Chaosamran_Studio - stock.adobe.
Why run AI on-premise?
Much of artificial intelligence’s rapid growth has come from cloud-based tools. But there are very good reasons to host AI workloads on-premise
Artificial intelligence (AI) services such as OpenAI’s ChatGPT, Microsoft’s Copilot and Google’s Gemini run in the cloud. But when it comes to enterprise deployments, AI is by no means cloud-only.
Advances in technology, the development of “small language” and open source models, performance, and the benefits of locating AI close to data sources create situations favouring on-premise architecture.
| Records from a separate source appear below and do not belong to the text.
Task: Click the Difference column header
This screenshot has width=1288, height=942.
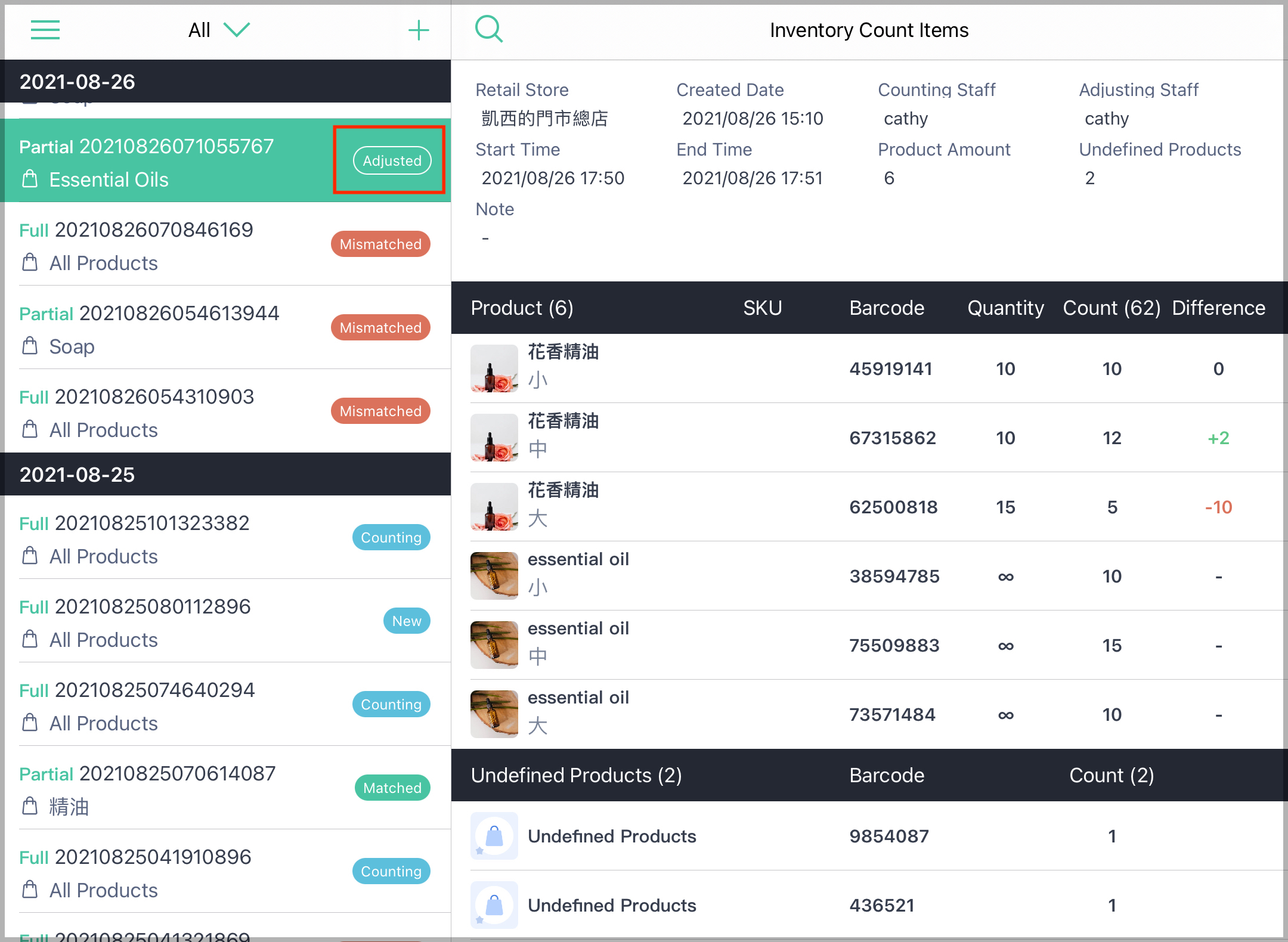Action: pyautogui.click(x=1218, y=308)
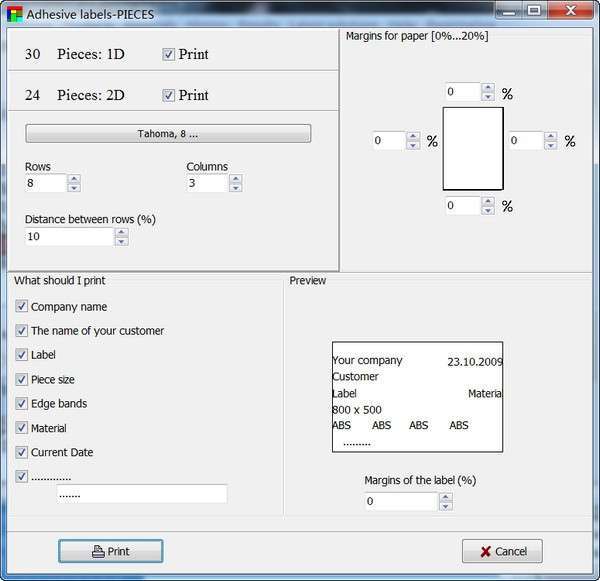Decrease the bottom paper margin spinner
This screenshot has height=581, width=600.
pos(488,210)
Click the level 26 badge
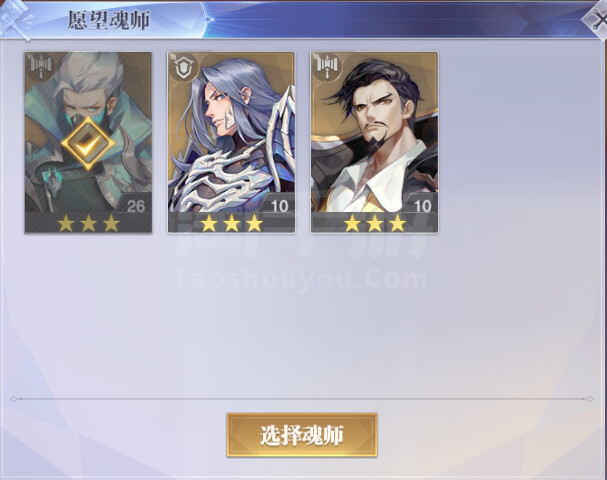This screenshot has height=480, width=607. pos(135,206)
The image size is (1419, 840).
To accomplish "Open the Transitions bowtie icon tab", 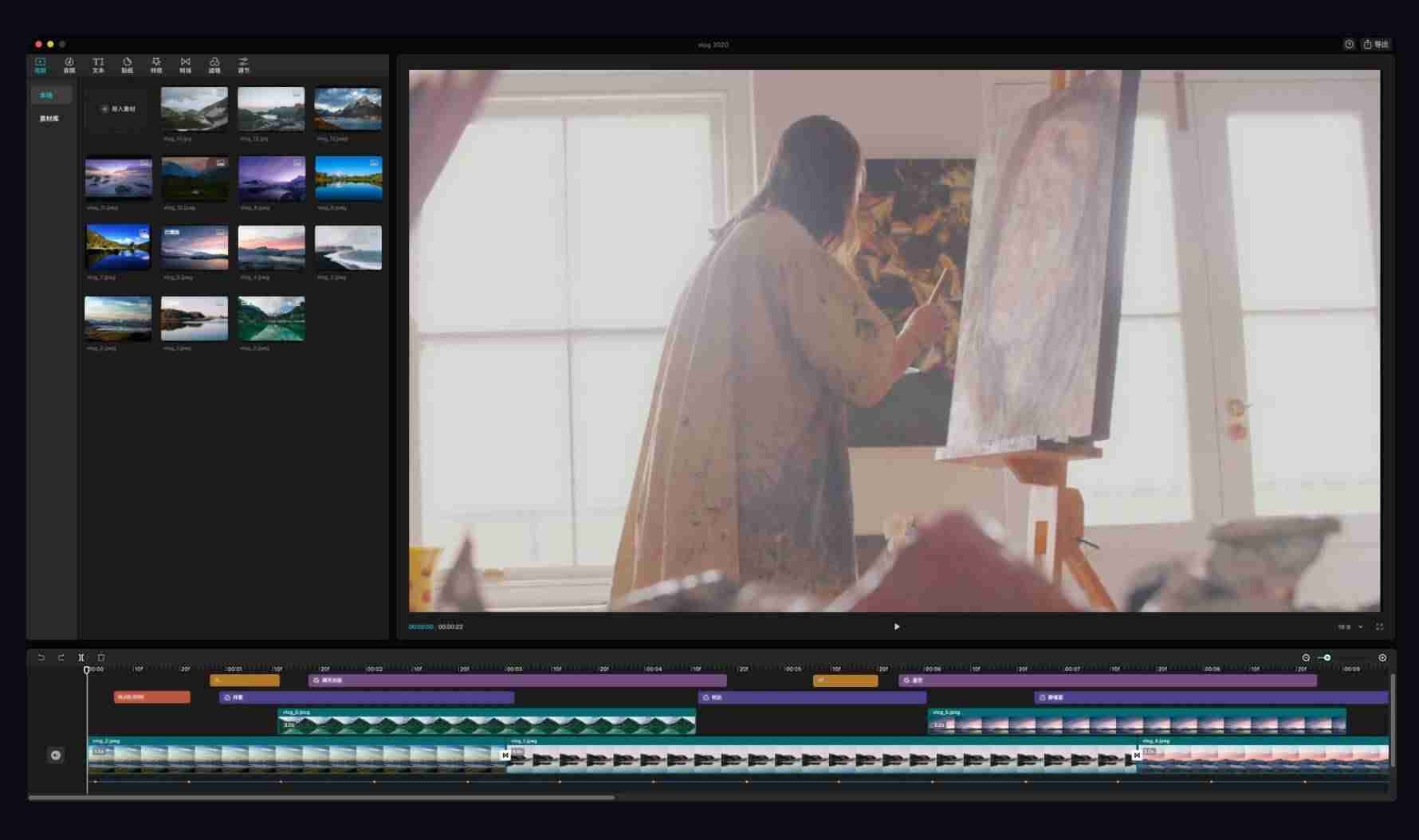I will [185, 65].
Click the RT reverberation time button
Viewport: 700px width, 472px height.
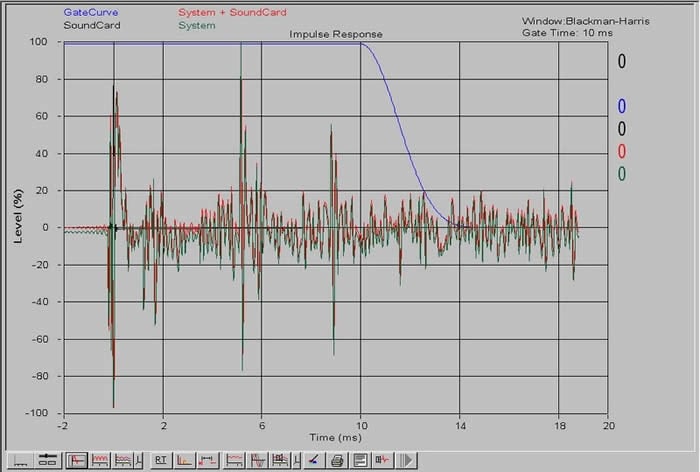pyautogui.click(x=160, y=460)
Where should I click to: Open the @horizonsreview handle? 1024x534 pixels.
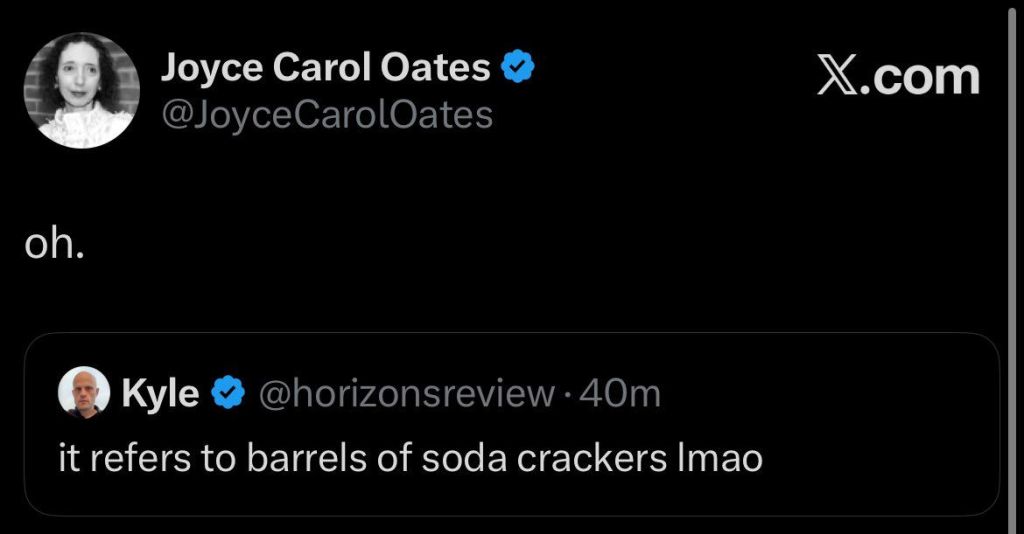406,393
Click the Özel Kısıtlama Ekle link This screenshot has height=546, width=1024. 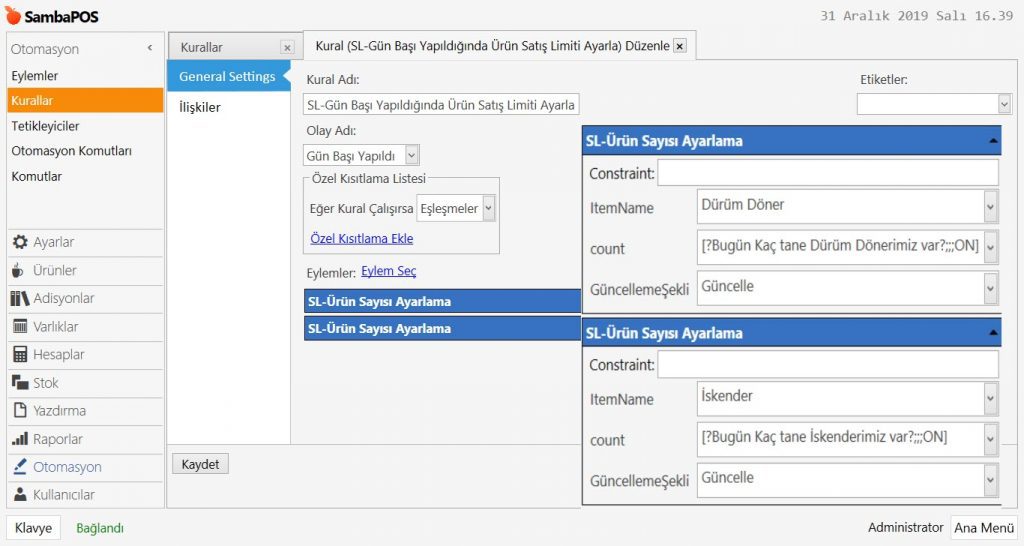pyautogui.click(x=361, y=239)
Then there are considerations around security, data privacy, safeguarding intellectual property and cost. For each, there is a strong case for on-premise AI, even as most of the industry’s attention is on cloud solutions.
“Most enterprises currently run their AI workloads in the cloud, driven by the significant advantages of scalability, cost efficiency and rapid deployment that cloud platforms like AWS [Amazon Web Services], Microsoft Azure and Google Cloud offer,” says Derreck Van Gelderen, head of AI strategy at PA Consulting.
“These cloud providers have developed comprehensive ecosystems that allow companies to bypass large upfront infrastructure costs and instead access flexible resources which are ideal for handling the high computational demands of AI – and now generative AI [GenAI] – models, especially during the resource-intensive training phases,” he adds.
John Gasparini, cloud strategy and technology lead at KPMG, sees similar trends. “Certainly, the majority of clients I’m working with are using cloud-based AI services to test out some of these early use cases,” he says. “They are taking advantage of some of the large language or foundation models that are out there, or building their own models on top of these cloud services.”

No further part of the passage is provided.